■ **Try it**: Give back the whole listing exactly as it is written.

[Information given]

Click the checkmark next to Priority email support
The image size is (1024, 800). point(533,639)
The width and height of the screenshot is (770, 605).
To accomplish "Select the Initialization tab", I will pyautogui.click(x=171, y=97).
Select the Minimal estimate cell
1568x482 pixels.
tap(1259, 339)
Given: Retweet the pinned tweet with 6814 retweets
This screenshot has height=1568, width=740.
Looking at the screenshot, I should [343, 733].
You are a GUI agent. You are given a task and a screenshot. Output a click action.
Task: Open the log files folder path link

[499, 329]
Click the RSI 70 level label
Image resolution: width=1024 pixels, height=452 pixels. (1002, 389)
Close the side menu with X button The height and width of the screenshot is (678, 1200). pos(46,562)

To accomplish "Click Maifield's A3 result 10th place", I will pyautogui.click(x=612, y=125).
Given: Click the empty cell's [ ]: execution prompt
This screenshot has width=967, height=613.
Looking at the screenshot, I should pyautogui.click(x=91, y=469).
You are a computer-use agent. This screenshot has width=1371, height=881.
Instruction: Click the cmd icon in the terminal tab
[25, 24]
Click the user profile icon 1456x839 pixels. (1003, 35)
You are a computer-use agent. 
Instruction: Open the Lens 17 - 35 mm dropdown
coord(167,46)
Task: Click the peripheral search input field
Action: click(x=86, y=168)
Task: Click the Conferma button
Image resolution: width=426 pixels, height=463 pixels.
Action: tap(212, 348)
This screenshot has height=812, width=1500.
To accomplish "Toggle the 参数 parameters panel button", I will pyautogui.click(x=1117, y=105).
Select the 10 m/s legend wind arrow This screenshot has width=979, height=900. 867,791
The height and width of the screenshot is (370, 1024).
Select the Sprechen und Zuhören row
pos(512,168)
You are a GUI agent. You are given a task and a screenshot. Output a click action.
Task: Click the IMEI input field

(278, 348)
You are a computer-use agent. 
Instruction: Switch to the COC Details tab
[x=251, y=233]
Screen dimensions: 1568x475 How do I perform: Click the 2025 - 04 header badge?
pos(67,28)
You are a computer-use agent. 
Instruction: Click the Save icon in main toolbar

[/Information given]

■ **Expected output**:
Click the checkmark next to Priority email support
The image size is (1024, 800). point(533,639)
The width and height of the screenshot is (770, 605).
To accomplish "Select the Initialization tab", I will pyautogui.click(x=171, y=97).
Select the Minimal estimate cell
1568x482 pixels.
tap(1259, 339)
Given: Retweet the pinned tweet with 6814 retweets
This screenshot has height=1568, width=740.
Looking at the screenshot, I should [343, 733].
You are a GUI agent. You are given a task and a screenshot. Output a click action.
Task: Open the log files folder path link

[499, 329]
Click the RSI 70 level label
Image resolution: width=1024 pixels, height=452 pixels. (1002, 389)
Close the side menu with X button The height and width of the screenshot is (678, 1200). pos(46,562)

To accomplish "Click Maifield's A3 result 10th place", I will pyautogui.click(x=612, y=125).
Given: Click the empty cell's [ ]: execution prompt
This screenshot has width=967, height=613.
Looking at the screenshot, I should pyautogui.click(x=91, y=469).
You are a computer-use agent. This screenshot has width=1371, height=881.
Instruction: Click the cmd icon in the terminal tab
[25, 24]
Click the user profile icon 1456x839 pixels. (1003, 35)
You are a computer-use agent. 
Instruction: Open the Lens 17 - 35 mm dropdown
coord(167,46)
Task: Click the peripheral search input field
Action: click(x=86, y=168)
Task: Click the Conferma button
Image resolution: width=426 pixels, height=463 pixels.
Action: tap(212, 348)
This screenshot has height=812, width=1500.
To accomplish "Toggle the 参数 parameters panel button", I will pyautogui.click(x=1117, y=105).
Select the 10 m/s legend wind arrow This screenshot has width=979, height=900. 867,791
The height and width of the screenshot is (370, 1024).
Select the Sprechen und Zuhören row
pos(512,168)
You are a GUI agent. You are given a task and a screenshot. Output a click action.
Task: Click the IMEI input field

(278, 348)
You are a computer-use agent. 
Instruction: Switch to the COC Details tab
[x=251, y=233]
Screen dimensions: 1568x475 How do I perform: Click the 2025 - 04 header badge?
pos(67,28)
You are a computer-use agent. 
Instruction: Click the Save icon in main toolbar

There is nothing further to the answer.